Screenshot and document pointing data
• • • • •
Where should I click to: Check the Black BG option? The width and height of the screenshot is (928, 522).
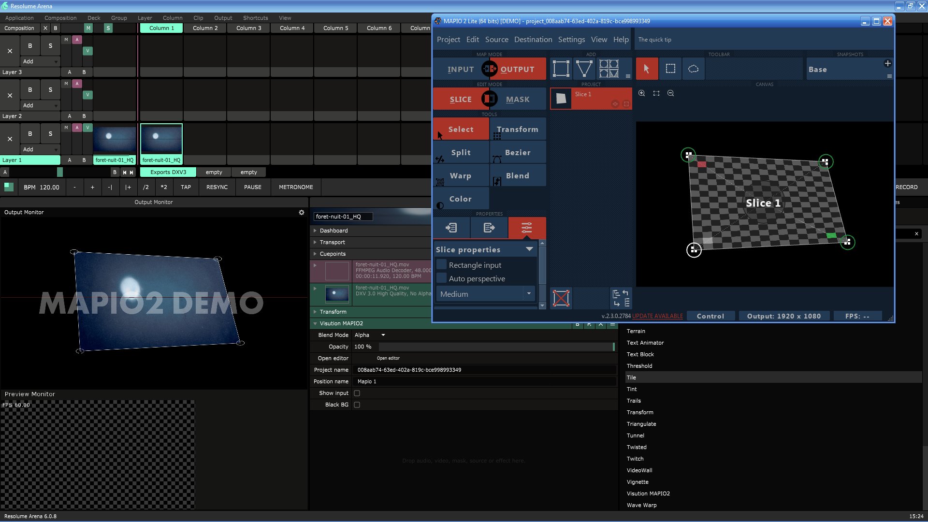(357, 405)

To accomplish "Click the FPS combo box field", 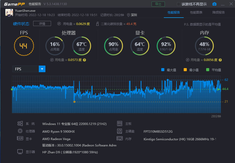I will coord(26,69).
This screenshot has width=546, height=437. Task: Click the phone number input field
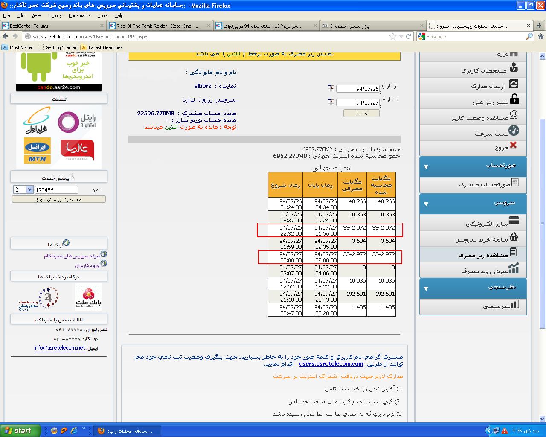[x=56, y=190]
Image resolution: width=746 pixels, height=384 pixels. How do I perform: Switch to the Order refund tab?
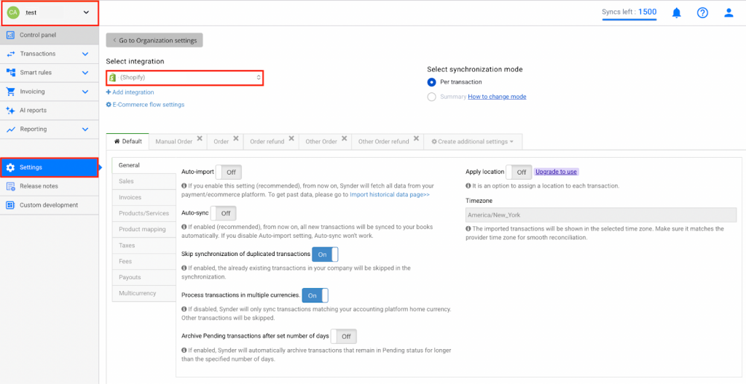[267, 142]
• • • • •
Find every line of the material above that contains the string "width" and copy each of those lines in full.

*WRITTEN RESPONSE*:
Where should I click to: Check the Black BG option? The width and height of the screenshot is (928, 522).
This screenshot has width=546, height=437. Task: Click the phone number input field
Image resolution: width=746 pixels, height=384 pixels. How do I perform: Switch to the Order refund tab?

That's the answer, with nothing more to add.